** Provided text **
- - - - -
2 years before the mast

The fourteenth of August was the day fixed upon for the sailing of the brig Pilgrim on her voyage from Boston round Cape Horn to the western coast of North America. As she was to get under weigh early in the afternoon, I made my appearance on board at twelve o’clock, in full sea-rig, and with my chest, containing an outfit for a two or three years’ voyage, which I had undertaken from a determination to cure, if possible, by an entire change of life, and by a long absence from books and study, a weakness of the eyes, which had obliged me to give up my pursuits, and which no medical aid seemed likely to cure.

So, both of these are men that are going to see to fix something, right? But the promise that is made in that opening paragraph about the ride you’re going to be on is entirely different. They’re both told authoritatively. They’re both internal and about the character’s sense, but one of them’s much more focused on the surroundings and we’re going to get on this ship and this is going to come to an end when I get off of this ship. The other is my mind is a mess.
[Mary Robinette] And I’m going to sea because my mind is a mess.
[Howard] I went sailing because I need glasses.
- - - - -
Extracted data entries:
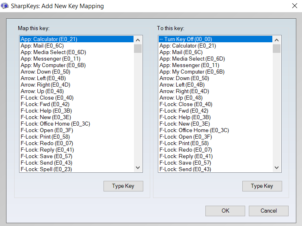This screenshot has width=302, height=226.
Task: Select Turn Key Off (00_00) in the right list
Action: coord(185,39)
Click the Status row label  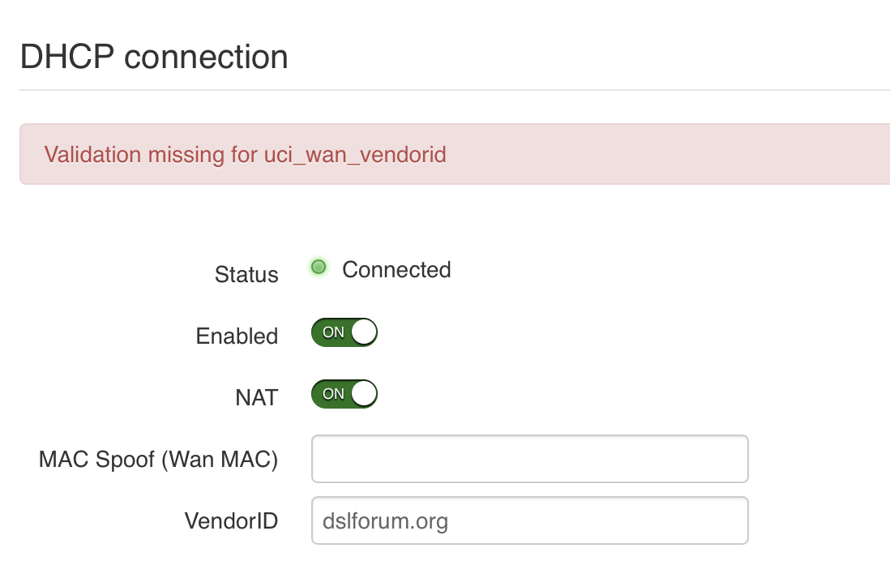[246, 275]
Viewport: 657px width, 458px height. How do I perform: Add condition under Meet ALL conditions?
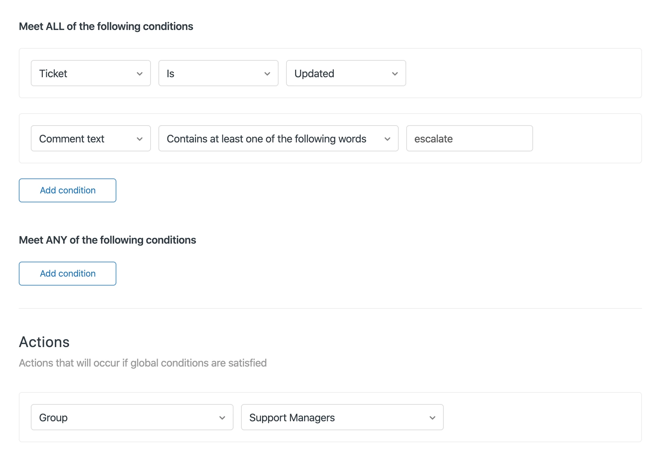68,190
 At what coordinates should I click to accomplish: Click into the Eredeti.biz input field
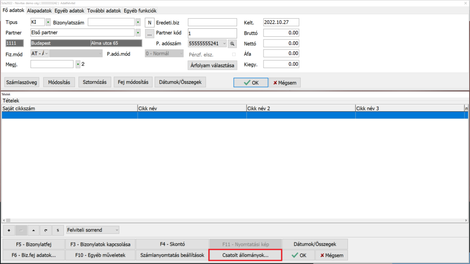(212, 22)
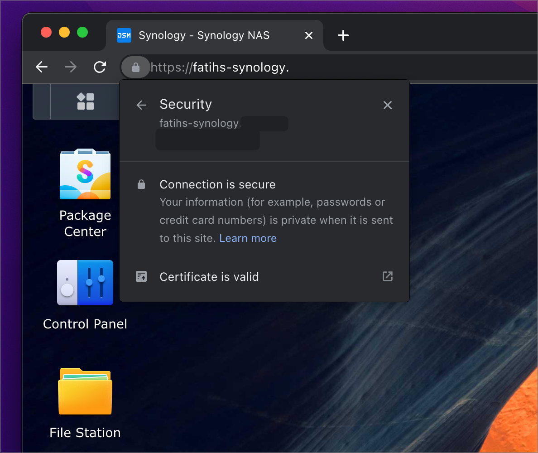Close the Security popup

point(387,105)
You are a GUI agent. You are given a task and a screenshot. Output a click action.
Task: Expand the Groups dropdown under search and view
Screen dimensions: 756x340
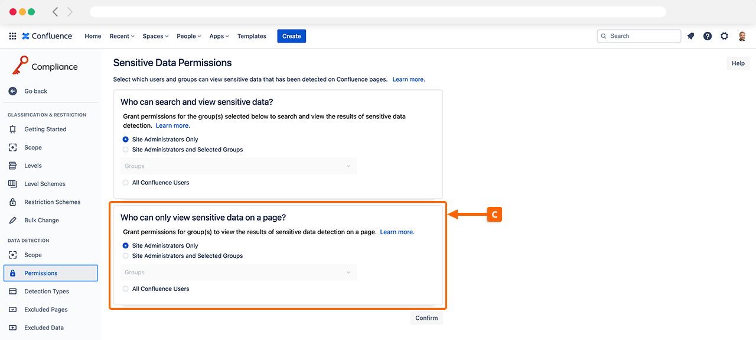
- - - - -
** Your goal **
Copy out the entire "2 years before the mast" text word for word. Draw only on the "2 years before the mast" text.

** Written solution **
2 years before the mast

The fourteenth of August was the day fixed upon for the sailing of the brig Pilgrim on her voyage from Boston round Cape Horn to the western coast of North America. As she was to get under weigh early in the afternoon, I made my appearance on board at twelve o’clock, in full sea-rig, and with my chest, containing an outfit for a two or three years’ voyage, which I had undertaken from a determination to cure, if possible, by an entire change of life, and by a long absence from books and study, a weakness of the eyes, which had obliged me to give up my pursuits, and which no medical aid seemed likely to cure.

So, both of these are men that are going to see to fix something, right? But the promise that is made in that opening paragraph about the ride you’re going to be on is entirely different. They’re both told authoritatively. They’re both internal and about the character’s sense, but one of them’s much more focused on the surroundings and we’re going to get on this ship and this is going to come to an end when I get off of this ship. The other is my mind is a mess.
[Mary Robinette] And I’m going to sea because my mind is a mess.
[Howard] I went sailing because I need glasses.